2025 Budget: E-Levy, COVID Tax To Go

Dr. Cassiel Ato Forson

 

Minister of Finance, Dr. Cassiel Ato Forson, is set to present the 2025 Budget Statement and Economic Policy today, marking the first budget of the second term of the Mahama administration.

With tax cuts and economic restructuring high on the agenda, this budget aims to set the tone for the government’s fiscal direction.

The Finance Minister has already announced significant policy shifts, including the scrapping of the E-Levy, Covid tax, and other “nuisance taxes.”

Dr. Forson, during his vetting before Parliament’s Appointments Committee, assured Ghanaians that despite eliminating some taxes, the government has a robust plan to bridge the revenue gap.

He outlined an ambitious strategy to boost tax revenue from 13.8% to 18% of GDP without imposing new levies on the populace.

The controversial E-Levy and Covid tax, which have been widely criticised, will be among the first to go, he said.

“The noise with these taxes does not justify their imposition,” Dr. Forson stated, arguing that their removal would not negatively impact the economy.

More IMF Funding

As Ghana navigates economic recovery, the Finance Minister hinted that the government might seek additional funding from the International Monetary Fund (IMF) during the country’s ongoing three-year programme with the lender.

“We are committed to working with the IMF, but we also want to ensure that we can raise financing—additional finance—working with the IMF and other domestic and international partners,” Dr. Forson said ahead of a meeting with an IMF delegation currently in Accra.

Mahama’s Economic Vision

In his State of the Nation Address (SONA), President John Dramani Mahama acknowledged the economic difficulties facing the country.

He attributed the crisis to poor financial management and assured Ghanaians that his administration was determined to implement corrective measures.

“We cannot pretend that all is well. The economy has suffered severe setbacks due to poor management, and the evidence of financial indiscipline is overwhelming,” President Mahama stated.

“However, we are determined to turn things around.
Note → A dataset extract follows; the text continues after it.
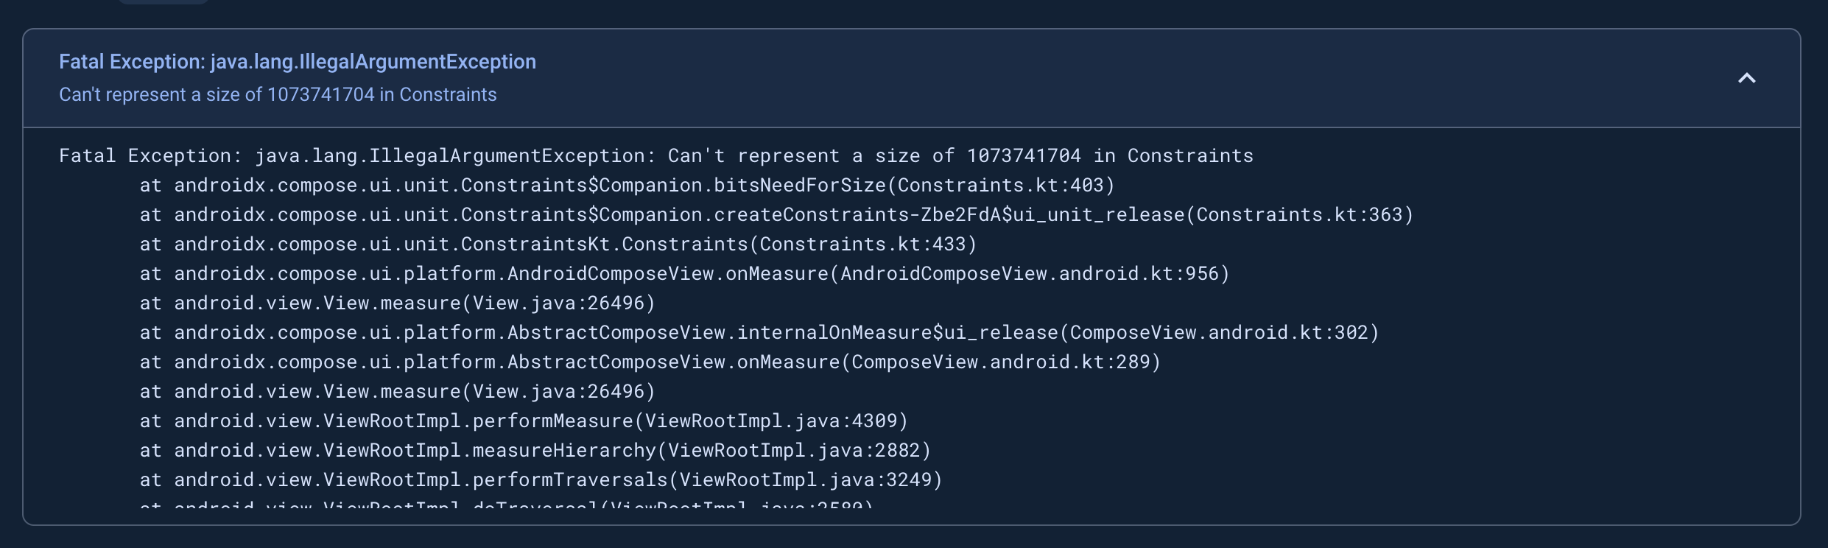
Task: Click the Constraints.kt:403 file reference
Action: [1001, 186]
There will be no room for wasteful expenditure,” he stated.

Cost-Cutting Measures and Fiscal Discipline

The President disclosed that the Finance Ministry had been directed to slash non-essential spending as part of a broader economic prudence initiative.

He praised organised labour for agreeing to a 10% salary adjustment amid economic difficulties, and urged all Ghanaians to embrace fiscal discipline.
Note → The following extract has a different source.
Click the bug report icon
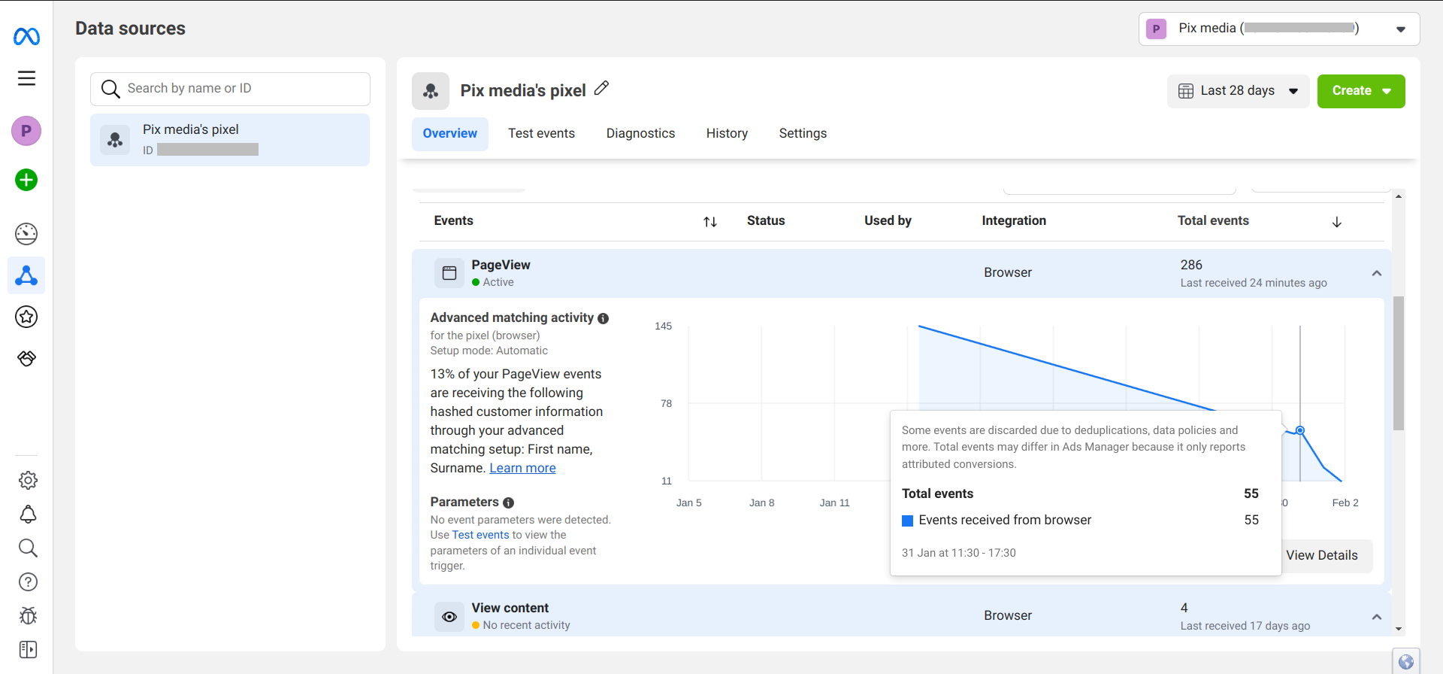 [x=28, y=615]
“This is a year of sacrifice, and I commend labour unions for their understanding and commitment. We must all tighten our belts to build the Ghana we want,” he said.

To further cut costs, the President announced plans to reduce the number of presidential staffers, reinforcing the government’s commitment to a leaner, more efficient administration.

“We cannot afford an oversized government that drains resources meant for national development,” President Mahama emphasised. “A smaller, results-oriented team will ensure efficiency and accountability.”

Expectations

Expectations are high as the Ghana Hoteliers Association calls for the merging of several taxes, including the National Health Insurance Levy (NHIL), VAT, and the GETFund Levy, into a single tax for the hospitality industry.

The Association believes that the current tax system, combined with rising inflation, unstable foreign exchange rates, and high utility bills, is putting heavy pressure on hotel businesses.

The industry leaders called on policymakers to tackle these economic issues to support the survival and growth of the sector.

The President of the Ghana Hoteliers Association, Dr. Edward Ackah-Nyamike, urged the government to take their concerns seriously in the 2025 budget.

“We have made our position clear over the years, so we hope to see a reduction in taxes and levies, with some completely removed as the government has promised. We also want policies to address inflation, exchange rate instability, and high utility costs, as these directly impact our businesses.

“If these issues are handled in a way that brings positive changes and helps our businesses thrive, we will be very happy. We have been pushing for a single tax for the hotel industry that will merge VAT, GETFund, NHIL, and other levies,” he said.